L'insécurité alimentaire : un facteur crucial pour le développement des enfants

Un des aspects les plus frappants du rapport est l’insécurité alimentaire. Élise Boyer de la Fondation Olo s'inquiète particulièrement de cette situation. Selon les données du rapport, un ménage sur cinq avec un enfant de 0 à 5 ans vit dans une situation d’insécurité alimentaire. Cette problématique a des répercussions majeures sur la santé physique et mentale des enfants, mais aussi sur leur réussite éducative. « L’alimentation devrait être une source de confort pour les parents, mais pour de nombreuses familles, elle est devenue une source de stress. L'insécurité alimentaire est inacceptable, surtout quand on sait à quel point elle peut affecter l’avenir des tout-petits », déclare-t-elle.

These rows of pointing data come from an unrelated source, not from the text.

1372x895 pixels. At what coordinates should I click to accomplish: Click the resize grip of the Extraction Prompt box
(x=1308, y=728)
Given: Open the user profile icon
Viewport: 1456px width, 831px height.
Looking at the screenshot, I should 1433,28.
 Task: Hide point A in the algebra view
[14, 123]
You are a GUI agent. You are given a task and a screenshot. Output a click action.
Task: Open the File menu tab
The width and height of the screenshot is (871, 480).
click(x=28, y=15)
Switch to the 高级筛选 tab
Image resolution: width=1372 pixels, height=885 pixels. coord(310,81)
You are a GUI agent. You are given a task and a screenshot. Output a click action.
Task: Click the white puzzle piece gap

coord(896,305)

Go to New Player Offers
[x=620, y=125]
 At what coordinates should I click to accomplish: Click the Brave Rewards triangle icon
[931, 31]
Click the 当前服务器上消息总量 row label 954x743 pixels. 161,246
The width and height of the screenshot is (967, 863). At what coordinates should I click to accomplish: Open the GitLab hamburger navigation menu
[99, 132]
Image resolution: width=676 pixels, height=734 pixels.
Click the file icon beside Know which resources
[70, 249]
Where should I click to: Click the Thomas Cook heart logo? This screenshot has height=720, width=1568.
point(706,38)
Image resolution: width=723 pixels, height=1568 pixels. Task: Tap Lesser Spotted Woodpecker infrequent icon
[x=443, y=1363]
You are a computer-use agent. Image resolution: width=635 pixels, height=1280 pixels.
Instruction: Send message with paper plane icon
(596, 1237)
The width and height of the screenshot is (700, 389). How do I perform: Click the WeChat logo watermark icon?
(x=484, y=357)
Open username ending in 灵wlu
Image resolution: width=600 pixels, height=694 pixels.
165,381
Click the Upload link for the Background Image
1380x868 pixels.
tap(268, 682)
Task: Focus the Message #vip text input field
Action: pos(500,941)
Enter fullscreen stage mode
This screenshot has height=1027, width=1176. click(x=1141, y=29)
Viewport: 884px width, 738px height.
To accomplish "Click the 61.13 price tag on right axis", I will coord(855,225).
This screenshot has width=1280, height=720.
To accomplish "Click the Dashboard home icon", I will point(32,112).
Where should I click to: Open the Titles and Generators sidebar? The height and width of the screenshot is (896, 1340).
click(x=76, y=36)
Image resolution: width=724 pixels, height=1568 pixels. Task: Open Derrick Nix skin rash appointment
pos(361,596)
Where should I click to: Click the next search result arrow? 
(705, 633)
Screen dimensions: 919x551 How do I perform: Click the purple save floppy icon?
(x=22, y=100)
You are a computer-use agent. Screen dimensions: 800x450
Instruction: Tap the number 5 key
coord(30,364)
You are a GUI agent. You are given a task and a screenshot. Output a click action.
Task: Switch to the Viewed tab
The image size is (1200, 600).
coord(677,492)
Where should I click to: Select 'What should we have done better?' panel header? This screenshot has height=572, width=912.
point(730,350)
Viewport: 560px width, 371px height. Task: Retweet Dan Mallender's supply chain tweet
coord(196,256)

Julie Cailliau abonde dans le même sens, soulignant l'importance de l'alimentation pour le développement des enfants. « Les salaires n’ont pas augmenté au même rythme que l’inflation des prix de l’alimentation et du logement. Cette situation peut mettre les familles les plus vulnérables dans une position très précaire. Mais il est possible d’agir. Par exemple, nous avons vu avec les mesures exceptionnelles prises pendant la pandémie qu’une bonification des revenus des familles a eu un impact sur le taux de familles à faible revenu. »

Le stress parental et le manque de soutien

Le stress parental est également une question centrale abordée dans le rapport. Un parent de tout-petits sur quatre déclare ne pas recevoir le soutien nécessaire quand il n’en peut plus. Cela s’explique en partie par l’accumulation des difficultés : problèmes d’alimentation, de logement, d’accès aux garderies et d’isolement. Ce manque de soutien a des conséquences sur la santé mentale des parents, ce qui peut avoir des répercussions sur le bien-être des enfants.

Élise Boyer est particulièrement frappée par cette donnée : « Nous devons repenser notre approche et réduire les inégalités. Le soutien aux familles est crucial pour éviter que ces difficultés ne s’aggravent. » Julie Cailliau, quant à elle, insiste sur l’importance de comprendre que ces problèmes ne sont pas isolés, mais bien liés entre eux, créant un cercle vicieux de vulnérabilité.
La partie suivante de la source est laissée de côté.